BROOMFIELD, Colo. — As a health care worker, Brittany Graves catches plenty of bugs.
“I’ve had pneumonia four or five times,” said Graves, 26, who is a transcranial magnetic stimulation (TMS) technician at a psychiatric clinic for those with major depressive disorder.
She even caught COVID-19 this past December.
“I was a little tired, some fever, but it was pretty mild,” Graves said.
So when the clinic she works in started offering the vaccine, she jumped in line for her first dose.
“I had a little arm soreness,” she said. “Nothing that wasn’t manageable.”
Her clinic sent technicians to Safeway to get vaccinated.
Then, came a dose of reality.
“The second dose, they said, ‘You’ll be a little sick.’ And a little sick was an understatement. It was horrible," Graves said.
Her aunt, Sarah Ross, who’s a certified nursing assistant (CNA) herself, says it was scary at times.
“I kept going in and checking her temperature,” Ross said. “I kept trying to make sure she had a lot of fluids in her.”
“I was in bed for three days,” Graves said. “I could barely open my eyes. I couldn’t walk to the bathroom.”
Experts say Graves' symptoms are very common.
“In many ways, this is just Immune System 101,” said Dr. James Neid, chair of infection prevention at The Medical Center of Aurora. “Muscle aches, joint aches, fever, headache, fatigue. These are known in the studies to occur 50% and sometimes in up to 80% of the subjects within the younger age groups. They really are happening.”
“Your body is like, 'Eww. What is this? This is irritating and I don’t like it.’” said Dr. Michelle Barron, senior medical director of infection prevention at UCHealth. “We know, certainly from clinical trials, that people can have side effects. Younger people seem to have more side effects than older people. The good news is most side effects will resolve within 48 hours.”
In Graves case, it was about 72 hours.
“On the third night, my fever finally broke,” Graves said. “I thought my husband was going to either have to carry me to the ER or call an ambulance.”

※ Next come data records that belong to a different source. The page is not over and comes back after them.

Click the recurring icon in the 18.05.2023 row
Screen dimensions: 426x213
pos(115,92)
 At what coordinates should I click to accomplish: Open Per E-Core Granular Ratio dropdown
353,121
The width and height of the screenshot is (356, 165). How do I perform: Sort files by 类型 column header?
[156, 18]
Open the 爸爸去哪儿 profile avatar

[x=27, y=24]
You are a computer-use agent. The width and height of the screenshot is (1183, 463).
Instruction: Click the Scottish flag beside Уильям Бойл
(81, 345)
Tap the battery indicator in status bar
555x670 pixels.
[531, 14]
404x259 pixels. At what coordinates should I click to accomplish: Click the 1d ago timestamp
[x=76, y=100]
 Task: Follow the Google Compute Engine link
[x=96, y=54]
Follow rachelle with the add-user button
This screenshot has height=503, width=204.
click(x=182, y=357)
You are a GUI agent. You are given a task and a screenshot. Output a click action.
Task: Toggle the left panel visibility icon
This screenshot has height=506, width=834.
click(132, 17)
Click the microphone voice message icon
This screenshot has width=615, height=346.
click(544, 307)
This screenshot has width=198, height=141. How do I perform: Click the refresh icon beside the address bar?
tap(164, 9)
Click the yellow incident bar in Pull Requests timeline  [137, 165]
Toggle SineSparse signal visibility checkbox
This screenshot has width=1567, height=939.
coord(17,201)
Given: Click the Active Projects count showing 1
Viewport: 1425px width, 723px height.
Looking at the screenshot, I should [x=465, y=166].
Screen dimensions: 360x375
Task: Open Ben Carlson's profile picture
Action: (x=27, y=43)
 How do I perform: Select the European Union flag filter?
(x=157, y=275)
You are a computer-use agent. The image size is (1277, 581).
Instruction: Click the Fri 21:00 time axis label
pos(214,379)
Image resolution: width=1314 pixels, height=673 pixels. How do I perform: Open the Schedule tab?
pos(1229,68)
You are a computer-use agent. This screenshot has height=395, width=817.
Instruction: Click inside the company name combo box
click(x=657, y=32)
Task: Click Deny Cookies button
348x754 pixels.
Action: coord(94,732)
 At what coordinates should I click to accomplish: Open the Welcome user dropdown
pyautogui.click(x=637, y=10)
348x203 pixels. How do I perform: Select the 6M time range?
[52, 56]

Both Barron and Neid say while side effects are common, that isn’t really telling about the vaccine’s effectiveness.
“That’s a question I get often,” Barron said. “’Does having a side effect mean it’s working better? Am I more protected?’ And the answer is no. There’s no correlation between that.’”
“It may be one thing with one patient and another thing with another patient,” Neid said.
Barron said she and a colleague got their shots on the same day.
“A couple hours apart,” Barron said. “And she’s younger than I am. She had nothing. Nothing at all. Barely had a sore arm. And I got the second dose and I felt terrible for about six hours. It was very bizarre. I was aching and I was tired. I felt terrible.”
Despite that, Barron says it’s clear the vaccine is effective. And, she says, even if you’ve already had COVID, like Graves, it’s still recommended you get the vaccine.
“The vaccine still protects you,” Barron said. “And that’s why the recommendation is to move forward and get the vaccine even if you’ve had it.”
Barron says Colorado is also starting to move the needle in terms of distribution.
“I think we’ve knocked that out of the park,” Barron said. “We just need to keep working on those that are at higher risk and get them the vaccine. Just based on the number who have received it, it’s clearly safe and it works.”
Graves isn’t trying to discourage anyone from getting the vaccine, she’s simply advocating for more education on the side effects.
“The people who give the vaccine need to be telling people, ‘You’re going to be very sick from this. Potentially,’” Graves said. “I kind of felt misled.”
Both Graves and Ross say better communication could help families and even employers prepare for what’s to come.
“Employers need to be understanding and, fortunately, mine is,” Ross said. “They’re incredible.”
“I think that’s a reasonable message,” Neid said. “It really can limit someone’s ability to work, depending on the person.”
“Warning your employer ahead of time is probably a reasonable thing to do,” Barron said. “You might miss some work.”
Both Barron and Neid say the end game is getting to a place of normalcy.
“The sooner we get a large public health control on the vaccine, the sooner that we start to open up and get back to life as we sort of desire it,” Neid said.
“The key is – it’s worth it. I want to make sure everybody knows that,” Barron said. “Even if you have to take a couple days off work, the fact that you’re protected and adding to the level of protection in society is huge. You know the saying, ‘No pain, no gain.’ And so, hopefully there’s not too much pain, but the gain is definitely there.”